Wenn jemand Fräulein Weiler kennt, dann wohl der Geschäftsführer des Magazins, das ihre Texte veröffentlicht. Ja, er kennt sie. Doch er sagt: Die Autorin schreibt nur unter der Bedingung, dass sie anonym bleibt. Warum? Weil sie nicht im Rampenlicht stehen will! Nächster Versuch: Die Kassendamen des Theaters an der Rott müssen Fräulein Weiler kennen, schließlich holt sie dort ihre Pressekarten ab. Doch die Damen sagen: Nein, nie gesehen. Fräulein Weiler reserviert keine Pressekarten, vermutlich kauft sie die Karten privat. Und anonym. Wochen später noch eine Anfrage: Ja, doch, das Magazin aus dem Bayerischen Wald reserviert die Pressekarten. Und Fräulein Weiler holt sie ab? Die Kassendamen schweigen. Und verweisen an die Sprecherin.

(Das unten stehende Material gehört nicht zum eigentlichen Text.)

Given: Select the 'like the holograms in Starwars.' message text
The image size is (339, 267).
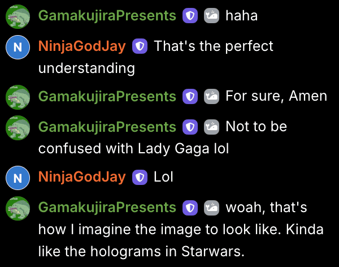Looking at the screenshot, I should (141, 251).
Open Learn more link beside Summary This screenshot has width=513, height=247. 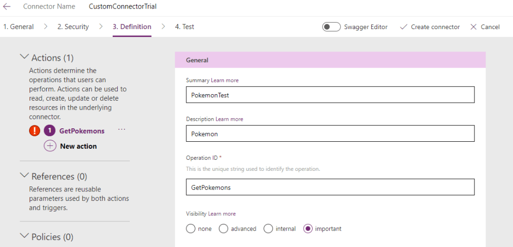pyautogui.click(x=225, y=80)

Der Intendant ist wütend, und schweigt
Pressesprecher heißen so, weil sie regelmäßig mit Vertretern der Presse sprechen. Doch die Sprecherin sagt: Fräulein Weiler − kenne ich nicht! Die Sprecherin schweigt. Und verweist an den Intendanten. Der Intendant sagt: Ich weiß nicht, wer Fräulein Weiler ist, und es ist mir auch egal. Ein letzter Versuch: Herr Intendant, kennt irgendjemand aus Ihrem Haus die Identität von Fräulein Weiler? Und haben Sie irgendeinen Beleg, dass es sich bei Fräulein Weilers Texten um eine unabhängige journalistische Berichterstattung handelt, die in keinem Interessenverhältnis zum Theater an der Rott steht?

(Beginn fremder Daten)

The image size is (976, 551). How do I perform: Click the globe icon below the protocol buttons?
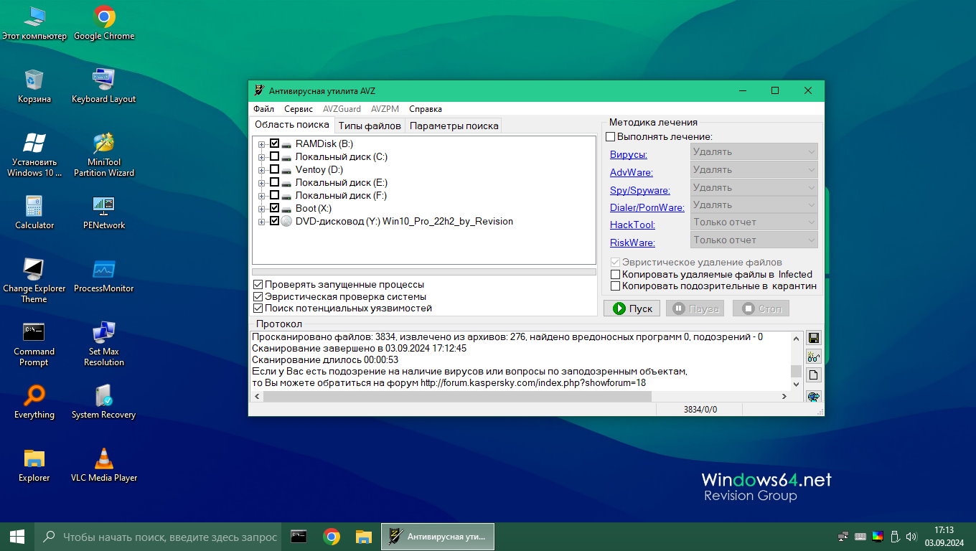click(x=814, y=396)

Der Intendant antwortet: Was wollen Sie mir unterstellen? Ich bitte Sie, mich diesbezüglich nicht mehr zu belästigen. Danke. Der Intendant ist wütend, eine Antwort auf die Fragen gibt er nicht. Die nächste Hymne kann kommen.
Top-Journalist und Hobby-Detektiv Meisenberger hat wieder zugeschlagen – ganz große Klasse, wie Sie recherchieren! Doch leider haben Sie das Rätsel noch nicht (ganz) gelöst … Ach wie gut dass niemand weiß, dass ich Fräulein Weiler heiß, gell Herr Meisenberger! Aber Sie kommen da sicher noch drauf – weiter so! Und das Thema bitte immer schön am Köcheln halten ;-)
Es gäbe eine sehr einfache Möglichkeit, jeden ungerechtfertigten Verdacht zu beenden: Einen Kontakt zu dem anonymen Autor, wir unterhalten uns zehn Minuten und dann war’s das. Einverstanden?
Lieber Hog’n, warum schweigen Sie auf die Frage?